#### Assigned task
Look below and pull out each line with the word "agent".

□ □ □ □ □

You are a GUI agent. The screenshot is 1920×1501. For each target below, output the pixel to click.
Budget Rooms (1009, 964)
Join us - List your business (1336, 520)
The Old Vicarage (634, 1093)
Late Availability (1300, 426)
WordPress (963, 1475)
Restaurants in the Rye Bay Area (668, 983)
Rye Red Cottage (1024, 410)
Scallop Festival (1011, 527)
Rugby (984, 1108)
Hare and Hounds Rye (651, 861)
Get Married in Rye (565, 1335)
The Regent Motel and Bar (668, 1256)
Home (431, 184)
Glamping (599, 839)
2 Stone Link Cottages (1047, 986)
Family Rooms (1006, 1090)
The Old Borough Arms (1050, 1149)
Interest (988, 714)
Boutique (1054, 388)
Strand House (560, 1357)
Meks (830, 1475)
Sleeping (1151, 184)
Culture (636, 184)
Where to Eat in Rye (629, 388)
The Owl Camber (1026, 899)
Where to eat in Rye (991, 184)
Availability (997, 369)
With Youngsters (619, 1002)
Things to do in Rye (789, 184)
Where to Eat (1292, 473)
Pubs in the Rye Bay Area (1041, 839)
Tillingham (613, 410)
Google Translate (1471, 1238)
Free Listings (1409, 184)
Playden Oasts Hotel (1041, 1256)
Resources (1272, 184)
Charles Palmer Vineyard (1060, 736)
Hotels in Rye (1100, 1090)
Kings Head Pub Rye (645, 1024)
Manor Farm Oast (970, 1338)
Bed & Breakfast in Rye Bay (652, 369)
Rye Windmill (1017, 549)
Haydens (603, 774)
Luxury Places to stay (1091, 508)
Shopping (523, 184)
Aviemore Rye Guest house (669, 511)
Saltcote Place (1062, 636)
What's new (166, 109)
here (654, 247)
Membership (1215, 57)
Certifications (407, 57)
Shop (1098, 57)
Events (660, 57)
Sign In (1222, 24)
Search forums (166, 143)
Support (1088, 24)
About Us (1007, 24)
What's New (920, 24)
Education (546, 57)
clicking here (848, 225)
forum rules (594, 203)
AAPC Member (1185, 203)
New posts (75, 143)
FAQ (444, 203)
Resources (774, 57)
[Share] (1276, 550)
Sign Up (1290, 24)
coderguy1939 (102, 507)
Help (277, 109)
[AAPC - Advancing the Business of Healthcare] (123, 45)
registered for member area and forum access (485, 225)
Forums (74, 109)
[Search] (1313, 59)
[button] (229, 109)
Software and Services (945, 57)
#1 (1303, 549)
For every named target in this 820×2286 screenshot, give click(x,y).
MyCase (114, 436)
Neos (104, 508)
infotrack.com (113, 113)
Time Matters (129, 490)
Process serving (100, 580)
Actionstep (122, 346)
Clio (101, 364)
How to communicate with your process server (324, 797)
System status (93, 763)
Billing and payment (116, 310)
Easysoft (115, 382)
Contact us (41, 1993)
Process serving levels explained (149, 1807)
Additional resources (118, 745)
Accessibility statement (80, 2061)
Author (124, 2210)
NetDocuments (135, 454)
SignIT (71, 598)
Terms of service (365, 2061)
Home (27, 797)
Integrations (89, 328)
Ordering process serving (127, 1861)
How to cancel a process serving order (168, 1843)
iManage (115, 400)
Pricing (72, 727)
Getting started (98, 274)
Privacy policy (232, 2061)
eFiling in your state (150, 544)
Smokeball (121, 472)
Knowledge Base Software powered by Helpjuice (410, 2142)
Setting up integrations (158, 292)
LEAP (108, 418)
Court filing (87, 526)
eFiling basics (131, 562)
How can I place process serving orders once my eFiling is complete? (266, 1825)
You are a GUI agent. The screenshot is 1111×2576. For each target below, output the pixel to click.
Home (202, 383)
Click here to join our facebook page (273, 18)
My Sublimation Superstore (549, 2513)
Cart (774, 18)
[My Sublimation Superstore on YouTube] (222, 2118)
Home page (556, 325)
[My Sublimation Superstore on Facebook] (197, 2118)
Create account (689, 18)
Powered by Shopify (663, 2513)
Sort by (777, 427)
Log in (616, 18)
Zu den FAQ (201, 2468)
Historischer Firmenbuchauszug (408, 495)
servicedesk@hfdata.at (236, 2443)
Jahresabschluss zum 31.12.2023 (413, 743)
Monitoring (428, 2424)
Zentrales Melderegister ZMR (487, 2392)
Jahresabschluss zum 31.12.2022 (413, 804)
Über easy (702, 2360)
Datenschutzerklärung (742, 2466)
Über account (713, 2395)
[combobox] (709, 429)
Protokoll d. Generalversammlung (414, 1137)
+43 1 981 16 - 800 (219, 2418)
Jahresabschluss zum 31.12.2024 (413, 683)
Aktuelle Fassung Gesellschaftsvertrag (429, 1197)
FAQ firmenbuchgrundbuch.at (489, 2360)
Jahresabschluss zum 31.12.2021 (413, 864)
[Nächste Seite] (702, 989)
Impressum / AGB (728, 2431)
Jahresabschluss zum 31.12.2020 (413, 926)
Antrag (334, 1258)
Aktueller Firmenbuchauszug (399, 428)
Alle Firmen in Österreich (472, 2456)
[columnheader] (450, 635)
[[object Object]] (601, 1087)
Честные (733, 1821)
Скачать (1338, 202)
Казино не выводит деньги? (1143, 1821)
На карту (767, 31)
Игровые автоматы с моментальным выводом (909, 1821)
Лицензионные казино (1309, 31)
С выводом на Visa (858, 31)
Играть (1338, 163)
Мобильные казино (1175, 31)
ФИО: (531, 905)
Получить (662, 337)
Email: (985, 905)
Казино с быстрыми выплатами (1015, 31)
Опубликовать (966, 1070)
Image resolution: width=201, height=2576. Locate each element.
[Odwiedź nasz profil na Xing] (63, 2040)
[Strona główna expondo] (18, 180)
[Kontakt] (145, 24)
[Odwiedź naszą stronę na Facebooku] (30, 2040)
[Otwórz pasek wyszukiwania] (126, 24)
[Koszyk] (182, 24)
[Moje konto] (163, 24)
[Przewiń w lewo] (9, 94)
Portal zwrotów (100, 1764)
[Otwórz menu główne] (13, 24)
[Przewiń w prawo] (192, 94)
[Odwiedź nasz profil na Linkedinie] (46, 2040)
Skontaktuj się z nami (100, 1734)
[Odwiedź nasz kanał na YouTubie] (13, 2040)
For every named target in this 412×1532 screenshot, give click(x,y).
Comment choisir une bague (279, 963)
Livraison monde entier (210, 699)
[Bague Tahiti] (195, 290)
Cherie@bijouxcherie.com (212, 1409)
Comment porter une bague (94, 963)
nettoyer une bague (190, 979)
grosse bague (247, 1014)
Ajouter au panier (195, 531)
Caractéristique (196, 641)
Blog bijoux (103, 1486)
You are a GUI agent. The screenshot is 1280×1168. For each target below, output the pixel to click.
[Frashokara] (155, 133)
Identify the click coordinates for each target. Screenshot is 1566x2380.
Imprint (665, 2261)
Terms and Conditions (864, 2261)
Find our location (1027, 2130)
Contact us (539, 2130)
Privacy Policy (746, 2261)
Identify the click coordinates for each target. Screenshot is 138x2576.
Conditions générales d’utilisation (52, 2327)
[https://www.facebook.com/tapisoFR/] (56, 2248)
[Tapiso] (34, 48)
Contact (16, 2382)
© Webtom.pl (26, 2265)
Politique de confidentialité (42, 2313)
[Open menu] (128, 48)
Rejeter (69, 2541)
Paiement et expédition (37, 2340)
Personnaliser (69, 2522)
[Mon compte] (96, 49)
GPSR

□ □ □ □ □

#### Your response
You are a GUI agent. The screenshot is 1920×1501. For each target below, output the pixel to click.
You are a GUI agent. The screenshot is 1111×2576. For each target below, output the pixel to click.
You are a GUI agent. The screenshot is 1280×1168. For each target below, output the pixel to click.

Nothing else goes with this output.